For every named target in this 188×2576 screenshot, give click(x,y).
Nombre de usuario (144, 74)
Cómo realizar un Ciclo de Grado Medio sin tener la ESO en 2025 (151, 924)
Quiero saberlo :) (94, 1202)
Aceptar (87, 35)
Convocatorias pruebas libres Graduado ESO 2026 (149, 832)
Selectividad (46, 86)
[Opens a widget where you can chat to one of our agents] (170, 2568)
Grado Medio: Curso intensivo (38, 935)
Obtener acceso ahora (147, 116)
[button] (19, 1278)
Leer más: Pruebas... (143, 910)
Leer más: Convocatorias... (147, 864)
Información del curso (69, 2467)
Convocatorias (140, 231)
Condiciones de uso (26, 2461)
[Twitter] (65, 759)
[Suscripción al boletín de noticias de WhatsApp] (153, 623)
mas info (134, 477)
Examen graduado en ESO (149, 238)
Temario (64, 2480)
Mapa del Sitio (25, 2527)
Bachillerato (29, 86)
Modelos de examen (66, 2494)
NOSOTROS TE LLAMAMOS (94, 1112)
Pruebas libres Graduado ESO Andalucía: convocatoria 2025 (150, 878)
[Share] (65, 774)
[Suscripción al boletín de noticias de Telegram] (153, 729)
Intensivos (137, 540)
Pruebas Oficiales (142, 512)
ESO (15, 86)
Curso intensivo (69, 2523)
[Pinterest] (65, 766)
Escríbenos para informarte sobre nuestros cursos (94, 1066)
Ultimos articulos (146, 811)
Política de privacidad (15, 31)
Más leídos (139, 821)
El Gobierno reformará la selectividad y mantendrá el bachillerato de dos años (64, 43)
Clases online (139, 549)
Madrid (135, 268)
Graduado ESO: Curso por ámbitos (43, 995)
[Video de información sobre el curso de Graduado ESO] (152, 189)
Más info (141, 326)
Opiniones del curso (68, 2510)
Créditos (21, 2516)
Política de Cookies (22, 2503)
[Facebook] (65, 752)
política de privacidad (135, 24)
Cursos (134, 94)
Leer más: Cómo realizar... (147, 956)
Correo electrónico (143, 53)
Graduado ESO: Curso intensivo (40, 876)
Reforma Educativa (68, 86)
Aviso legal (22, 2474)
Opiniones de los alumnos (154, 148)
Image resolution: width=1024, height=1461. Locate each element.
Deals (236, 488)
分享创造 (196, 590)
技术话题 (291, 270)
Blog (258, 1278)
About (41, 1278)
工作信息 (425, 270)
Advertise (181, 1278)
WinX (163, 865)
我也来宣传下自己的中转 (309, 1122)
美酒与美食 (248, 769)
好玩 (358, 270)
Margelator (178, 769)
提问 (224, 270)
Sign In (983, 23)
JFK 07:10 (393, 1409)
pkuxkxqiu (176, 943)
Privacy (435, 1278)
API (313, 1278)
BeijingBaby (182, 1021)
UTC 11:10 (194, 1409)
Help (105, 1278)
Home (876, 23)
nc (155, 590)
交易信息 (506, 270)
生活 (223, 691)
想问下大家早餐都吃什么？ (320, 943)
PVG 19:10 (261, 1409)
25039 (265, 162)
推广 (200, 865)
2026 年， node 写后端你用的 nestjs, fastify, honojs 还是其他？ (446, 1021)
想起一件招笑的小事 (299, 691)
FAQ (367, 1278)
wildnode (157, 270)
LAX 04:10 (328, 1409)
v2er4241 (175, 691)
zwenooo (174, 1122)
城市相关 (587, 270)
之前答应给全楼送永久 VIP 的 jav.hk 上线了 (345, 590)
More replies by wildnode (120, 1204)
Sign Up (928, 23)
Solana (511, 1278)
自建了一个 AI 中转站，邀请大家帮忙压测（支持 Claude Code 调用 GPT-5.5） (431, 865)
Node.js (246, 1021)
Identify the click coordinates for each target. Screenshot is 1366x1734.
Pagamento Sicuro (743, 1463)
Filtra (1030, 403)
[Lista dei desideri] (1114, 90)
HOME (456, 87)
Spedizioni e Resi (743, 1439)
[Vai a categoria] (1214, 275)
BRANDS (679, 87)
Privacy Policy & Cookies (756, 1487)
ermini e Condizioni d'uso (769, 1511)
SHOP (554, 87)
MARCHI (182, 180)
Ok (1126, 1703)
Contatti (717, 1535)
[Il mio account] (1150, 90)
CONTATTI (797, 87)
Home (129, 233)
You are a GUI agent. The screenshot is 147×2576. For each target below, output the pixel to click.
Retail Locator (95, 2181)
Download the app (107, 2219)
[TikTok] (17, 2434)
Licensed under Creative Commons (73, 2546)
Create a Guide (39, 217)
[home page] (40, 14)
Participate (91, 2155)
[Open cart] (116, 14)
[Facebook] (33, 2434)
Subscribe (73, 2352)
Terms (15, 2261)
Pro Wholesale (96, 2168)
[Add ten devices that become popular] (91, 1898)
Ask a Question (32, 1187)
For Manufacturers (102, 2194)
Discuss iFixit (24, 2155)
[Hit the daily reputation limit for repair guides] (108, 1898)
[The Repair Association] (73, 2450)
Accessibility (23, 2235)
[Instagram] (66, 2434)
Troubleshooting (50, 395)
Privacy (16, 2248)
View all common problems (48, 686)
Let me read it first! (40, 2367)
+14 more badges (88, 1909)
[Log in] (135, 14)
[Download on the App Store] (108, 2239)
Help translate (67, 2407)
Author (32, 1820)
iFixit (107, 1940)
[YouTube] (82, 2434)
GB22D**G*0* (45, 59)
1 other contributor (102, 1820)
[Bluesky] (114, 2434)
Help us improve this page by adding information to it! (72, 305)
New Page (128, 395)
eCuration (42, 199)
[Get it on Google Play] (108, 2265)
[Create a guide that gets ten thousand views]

::::::::

### EXERCISE INSTRUCTIONS
Go through the records and copy each line with "noticias" in it.

### EXERCISE SOLUTION
[Suscripción al boletín de noticias de WhatsApp] (153, 623)
[Suscripción al boletín de noticias de Telegram] (153, 729)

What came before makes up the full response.